El club de la lealtad se asoma al abismo

La reanudación de la Bundesliga nos va a proporcionar interesantes alicientes deportivos. Quizá la pugna por el título sea la más llamativa, pero la lucha por evitar el descenso del histórico Werder Bremen no se queda atrás. El conjunto hanseático se encuentra penúltimo, y tiene la posición de promoción a cuatro puntos. La salvación directa está a ocho puntos y el puesto que le daría un lugar en el playoff por la permanencia a cuatro, pero cuenta con un partido pendiente con respecto a sus rivales. Si lo ganara, nada parecería imposible: tendría el primer objetivo a una unidad y el segundo a cinco. Lo que ocurre es que estamos hablando de un equipo que parece haber olvidado cómo se gana.

El Bremen no logra una victoria en liga desde el 18 de enero. Ha sumado un punto de los últimos dieciocho posibles. Lo consiguió justo antes de la suspensión de la competición: en Berlín, ante el Hertha, desaprovechando una ventaja de 0-2 a los seis minutos. Ha perdido once de los catorce últimos partidos. Y sin embargo, no cambia de entrenador. Hay algo muy romántico en el Werder que suele empujar al aficionado neutral a desear que sobreviva.

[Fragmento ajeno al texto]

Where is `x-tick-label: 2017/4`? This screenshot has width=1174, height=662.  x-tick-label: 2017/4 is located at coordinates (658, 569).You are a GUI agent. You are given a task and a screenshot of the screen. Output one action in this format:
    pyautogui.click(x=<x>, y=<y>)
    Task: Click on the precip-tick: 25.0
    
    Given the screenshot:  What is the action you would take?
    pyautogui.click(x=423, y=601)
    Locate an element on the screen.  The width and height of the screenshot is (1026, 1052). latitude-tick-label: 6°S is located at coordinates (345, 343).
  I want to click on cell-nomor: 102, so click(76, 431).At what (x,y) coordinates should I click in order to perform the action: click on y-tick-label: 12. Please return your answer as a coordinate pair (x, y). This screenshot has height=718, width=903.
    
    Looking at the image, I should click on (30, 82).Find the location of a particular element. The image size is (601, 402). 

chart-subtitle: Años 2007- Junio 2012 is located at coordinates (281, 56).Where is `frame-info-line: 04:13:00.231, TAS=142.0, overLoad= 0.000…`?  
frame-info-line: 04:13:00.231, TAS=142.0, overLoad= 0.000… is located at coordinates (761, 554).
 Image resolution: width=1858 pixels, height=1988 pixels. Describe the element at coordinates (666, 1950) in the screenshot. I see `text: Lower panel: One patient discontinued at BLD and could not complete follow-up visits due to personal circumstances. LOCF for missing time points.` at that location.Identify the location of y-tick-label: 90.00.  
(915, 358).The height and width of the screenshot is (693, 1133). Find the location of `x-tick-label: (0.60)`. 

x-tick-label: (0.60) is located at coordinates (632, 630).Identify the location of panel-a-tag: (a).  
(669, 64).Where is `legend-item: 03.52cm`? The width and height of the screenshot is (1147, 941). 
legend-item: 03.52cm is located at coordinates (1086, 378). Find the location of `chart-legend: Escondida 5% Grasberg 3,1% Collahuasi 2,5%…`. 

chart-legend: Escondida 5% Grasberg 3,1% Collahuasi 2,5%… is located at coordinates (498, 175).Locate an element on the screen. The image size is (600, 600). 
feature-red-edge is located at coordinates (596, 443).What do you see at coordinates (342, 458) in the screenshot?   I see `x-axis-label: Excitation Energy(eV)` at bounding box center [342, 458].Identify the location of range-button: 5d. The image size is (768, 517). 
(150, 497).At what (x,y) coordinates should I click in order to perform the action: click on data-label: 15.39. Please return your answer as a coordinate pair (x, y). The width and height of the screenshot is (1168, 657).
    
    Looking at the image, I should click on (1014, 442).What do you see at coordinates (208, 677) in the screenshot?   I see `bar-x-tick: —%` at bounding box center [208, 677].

Milot Rashica con el Werder Bremen.

Es el club de la lealtad. En su estructura directiva encontramos al presidente Marco Bode, internacional alemán que fue titular en la final del Mundial 2002 y que estuvo los 21 años de su carrera profesional vistiendo la camiseta verde del Bremen. O al director deportivo Frank Baumann, miembro del equipo que logró el doblete en la temporada 2003-04, la última en la que la entidad conquistó la Bundesliga. O a Thomas Schaaf, entrenador de aquel conjunto mítico, que regresó para ocupar un rol en la estructura formativa y que incluso se volvió a poner el chándal a finales de 2019 para co-dirigir al filial en regional durante algunos encuentros. Schaaf, recordémoslo, estuvo catorce años al frente del equipo, y se mantuvo en el cargo pese al evidente declive que llevó al club a pasar de ser un habitual de la Champions League a perderse en la mediocridad de la media tabla. Ahora, en una reproducción a menor escala de aquel ejercicio de fidelidad hacia el líder que se ha ganado un crédito y lo conserva en los tiempos difíciles, Florian Kohfeldt aguanta en el banquillo pese a que el primer descenso a segunda desde el regreso a la élite en 1981 está más cerca que nunca.

Kohfeldt es, cómo no, un hombre de la casa. Tiene sólo 37 años y logró resultados esperanzadores en sus dos primeras campañas al frente del primer equipo tras haber dirigido al filial y haber sido asistente de Viktor Skrypnyk. El pasado verano le renovaron hasta 2023, y el peso de esa demostración de confianza tan reciente lo sostiene en el cargo. Es complicado entender cómo una plantilla con jóvenes tan prometedores como Milot Rashica, Joshua Sargent o los hermanos Eggestein ha entrado en una dinámica tan negativa. Quizá la respuesta esté en su fragilidad defensiva: con 55 tantos encajados en los veinticuatro partidos que ha disputado hasta este lunes, cuando recibirán al Bayer Leverkusen de Peter Bosz, la del Bremen es la peor defensa de la Bundesliga. En eso, Kohfeldt también se parece a Schaaf: entiende el fútbol como un juego de naturaleza ofensiva irrefrenable.